Except as otherwise disclosed herein, the Reporting Person does not have any current plans or proposals that relate to or would result in:

(a)     the acquisition by any person of additional securities of the Issuer, or the disposition of securities of the Issuer;

(b)     any extraordinary corporate transaction, such as a merger, reorganization or liquidation, involving the Issuer or any of its subsidiaries;

(c)     a sale or transfer of a material amount of the assets of the Issuer or any of its subsidiaries;

(d)     any change in the present board of directors or management of the Issuer, including any plans or proposals to change the number or term of directors or to fill any existing vacancies on the board;

(e)     any material change in the present capitalization or dividend policy of the Issuer;

(f)     any other material change in the Issuer's business or corporate structure including, but not limited to, if the Issuer is a registered closed-end investment company, any plans or proposals to make any changes in its investment policy for which a vote is required by Section 13 of the Investment Company Act of 1940;

(g)     changes in the Issuer's charter, bylaws or instruments corresponding thereto or other actions which may impede acquisition of control of the Issuer by any person;

(h)     causing a class of securities of the Issuer to be delisted from a national securities exchange or to cease to be authorized to be quoted in an inter-dealer quotation system of a registered national securities association;

(i)     a class of equity securities of the Issuer becoming eligible for termination of registration pursuant to Section 12(g)(4) of the Act; or

(j)     any action similar to any of those enumerated above.

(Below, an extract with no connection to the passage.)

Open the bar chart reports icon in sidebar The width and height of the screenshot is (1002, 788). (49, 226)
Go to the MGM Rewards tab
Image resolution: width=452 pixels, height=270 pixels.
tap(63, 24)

ITEM 5.     INTEREST IN SECURITIES OF THE ISSUER

The filing of this statement by the Reporting Person shall not be construed as an admission that the Reporting Person is, for the purposes of Section 13(d) or 13(g) of the Act, the beneficial owner of any securities covered by the statements herein.

(a)     For the purposes of this statement, the Reporting Person is reporting herein that as of September 24, 2013 and as of the date hereof, the Reporting Person was the beneficial owner of 6,555,071 shares (or approximately 6.1%) of the Issuer's common stock.

(b)     For the purposes of this statement, the Reporting Person is reporting herein that as of September 24, 2013 and as of the date hereof, the Reporting Person had the sole power to vote or to direct the voting of, or to dispose or to direct the disposition of, 6,555,071 shares (or approximately 6.1%) of the Issuer's common stock.

(c)     As of September 24, 2013 and as of the date hereof, and within the sixty day period prior thereto, no transactions involving the Issuer's equity securities had been engaged in by the Reporting Person other than as disclosed herein.

(d)     As of September 24, 2013 and as of the date hereof, to the best of the knowledge and belief of the Reporting Person, no person other than the Reporting Person had the right to receive or the power to direct the receipt of dividends from, or the proceeds from the sale of, the Issuer's equity securities.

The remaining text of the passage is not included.